ReportWire

Tag: clemency

  • ‘Betrayed’: Investors grapple with Trump commuting sentence of man who defrauded them

    Jeffrey Rosenberg is still trying to understand why President Trump would free the man who defrauded him out of a quarter of a million dollars.

    Rosenberg, a retired wholesale produce distributor living in Nevada, has supported Trump since he entered politics, but the president’s decision in November to commute the sentence of former private equity executive David Gentile has left him angry and confused.

    “I just feel I’ve been betrayed,” Rosenberg, 68, said. “I don’t know why he would do this, unless there was some sort of gain somewhere, or some favor being called in. I am very disappointed. I kind of put him above this kind of thing.”

    Trump’s decision to release Gentile from prison less than two weeks into his seven-year sentence has drawn scrutiny from securities attorneys and a U.S. senator — all of whom say the White House’s explanation for the act of clemency is not adding up. It’s also drawn the ire of his victims.

    “I think it is disgusting,” said CarolAnn Tutera, 70, who invested more than $400,000 with Gentile’s company, GPB Capital. Gentile, she added, “basically pulled a Bernie Madoff and swindled people out of their money, and then he gets to go home to his wife and kids.”

    Gentile and his business partner, Jeffry Schneider, were convicted of securities and wire fraud in August 2024 for carrying out what federal prosecutors described as a $1.6-billion Ponzi scheme to defraud more than 10,000 investors.

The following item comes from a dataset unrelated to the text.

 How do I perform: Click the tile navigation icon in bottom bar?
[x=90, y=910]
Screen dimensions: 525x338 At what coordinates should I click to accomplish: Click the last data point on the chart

After an eight-week trial, it took a jury five hours to return a guilty verdict.

    More than 1,000 people attested to their losses after investing with GPB, according to federal prosecutors who described the victims as “hardworking, everyday people.”

    When Gentile and Schneider were sentenced in May, Joseph Nocella Jr., the Trump-appointed U.S. attorney in the Eastern District of New York, and Christopher Raia, a senior official in the Justice Department, called their punishment “well deserved” and a warning to would-be fraudsters.

    “May today’s sentencing deter anyone who seeks to greedily profit off their clients through deceitful practices,” Raia said in a statement.

    Then, on Nov. 26 — just 12 days after Gentile reported to prison — Trump commuted his sentence with “no further fines, restitution, probation, or other conditions,” according to a grant of clemency signed by Trump. Under those terms, Gentile may not have to pay $15 million that federal prosecutors are seeking in forfeiture.

    Karoline Leavitt, the White House press secretary, told reporters this month that prosecutors had failed to tie “supposedly fraudulent” representations to Gentile and that his conviction was a “weaponization of justice” led by the Biden administration — even though the sentences and convictions were lauded by Trump’s own appointees.

    The White House declined to say who advised Trump in the decision or whether Trump was considering granting clemency to Schneider, Gentile’s co-defendant. Attorneys for Gentile and Schneider did not respond to a request seeking comment.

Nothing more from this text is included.